Start of Document section

As used herein, the terms “polymer” and “polymeric material” include, but are not limited to, organic homopolymers, copolymers, such as for example, block, graft, random and alternating copolymers, terpolymers, etc., and blends and modifications thereof. Furthermore, unless otherwise specifically limited, the term “polymer” shall include all possible geometrical configurations of the material. These configurations include, but are not limited to, isotactic, syndiotactic, and atactic symmetries.


As used herein, the term “fluoropolymer” refers to any polymer having fluorine. In some embodiments, a fluoropolymer may be described as a fluoroplastic or, more particularly, a fluorothermoplastic (e.g., fluorothermoplastics available under the trade designation “3M DYNEON THV” from the 3M Company, St. Paul, Minn.).

End of Document section

### Task to complete
Decide whether each statement below agrees with the polymer definitions, answering yes or no and quoting the deciding words: 1. The term "polymer" covers terpolymers. 2. Unless specifically limited, the term "polymer" leaves out atactic configurations. 3. A fluoropolymer is any polymer that has fluorine.

Start of Data to examine

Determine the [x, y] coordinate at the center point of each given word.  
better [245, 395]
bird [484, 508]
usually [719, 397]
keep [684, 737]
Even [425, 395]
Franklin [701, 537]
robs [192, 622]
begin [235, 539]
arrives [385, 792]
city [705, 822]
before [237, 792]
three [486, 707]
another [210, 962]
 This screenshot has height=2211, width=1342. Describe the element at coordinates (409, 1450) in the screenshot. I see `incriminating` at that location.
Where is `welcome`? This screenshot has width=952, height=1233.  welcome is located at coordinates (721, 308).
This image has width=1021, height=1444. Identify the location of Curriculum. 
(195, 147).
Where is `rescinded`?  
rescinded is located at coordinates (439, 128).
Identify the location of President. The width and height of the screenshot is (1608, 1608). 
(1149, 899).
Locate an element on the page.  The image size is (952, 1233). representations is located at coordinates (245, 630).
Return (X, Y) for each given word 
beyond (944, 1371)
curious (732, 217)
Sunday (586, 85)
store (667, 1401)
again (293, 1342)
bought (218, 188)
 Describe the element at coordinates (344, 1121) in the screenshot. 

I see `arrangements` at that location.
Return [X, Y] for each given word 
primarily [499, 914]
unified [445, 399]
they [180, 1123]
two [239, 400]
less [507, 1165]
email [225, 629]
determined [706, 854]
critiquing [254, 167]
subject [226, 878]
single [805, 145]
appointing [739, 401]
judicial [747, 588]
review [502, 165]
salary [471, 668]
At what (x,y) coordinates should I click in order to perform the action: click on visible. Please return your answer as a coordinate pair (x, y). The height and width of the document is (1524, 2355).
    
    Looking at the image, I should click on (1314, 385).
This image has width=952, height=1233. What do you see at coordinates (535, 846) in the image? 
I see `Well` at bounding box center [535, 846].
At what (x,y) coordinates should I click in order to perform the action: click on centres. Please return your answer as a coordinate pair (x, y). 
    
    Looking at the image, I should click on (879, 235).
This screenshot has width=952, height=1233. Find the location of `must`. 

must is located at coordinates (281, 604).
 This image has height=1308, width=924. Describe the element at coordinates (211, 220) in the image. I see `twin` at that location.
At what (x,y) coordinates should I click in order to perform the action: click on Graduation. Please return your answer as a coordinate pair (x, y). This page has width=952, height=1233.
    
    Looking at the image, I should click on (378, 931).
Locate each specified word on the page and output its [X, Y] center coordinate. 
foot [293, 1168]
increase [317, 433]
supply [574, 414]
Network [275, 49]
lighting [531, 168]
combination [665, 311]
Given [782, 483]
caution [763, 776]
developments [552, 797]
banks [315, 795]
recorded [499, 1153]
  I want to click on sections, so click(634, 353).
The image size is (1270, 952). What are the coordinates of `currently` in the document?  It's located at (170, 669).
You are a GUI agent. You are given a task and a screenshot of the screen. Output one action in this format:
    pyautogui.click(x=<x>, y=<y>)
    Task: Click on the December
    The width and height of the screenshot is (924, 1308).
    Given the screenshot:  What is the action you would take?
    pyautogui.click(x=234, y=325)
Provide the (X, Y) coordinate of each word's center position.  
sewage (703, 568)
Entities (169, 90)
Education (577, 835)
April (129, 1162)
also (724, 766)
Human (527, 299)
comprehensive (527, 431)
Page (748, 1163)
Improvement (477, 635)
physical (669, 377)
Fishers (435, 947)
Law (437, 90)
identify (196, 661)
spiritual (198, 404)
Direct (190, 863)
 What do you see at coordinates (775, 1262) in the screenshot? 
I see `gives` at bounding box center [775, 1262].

End of Data to examine

### Output of the task
1. Yes: "terpolymers, etc."
2. No: "These configurations include, but are not limited to, isotactic, syndiotactic, and atactic symmetries."
3. Yes: "the term “fluoropolymer” refers to any polymer having fluorine"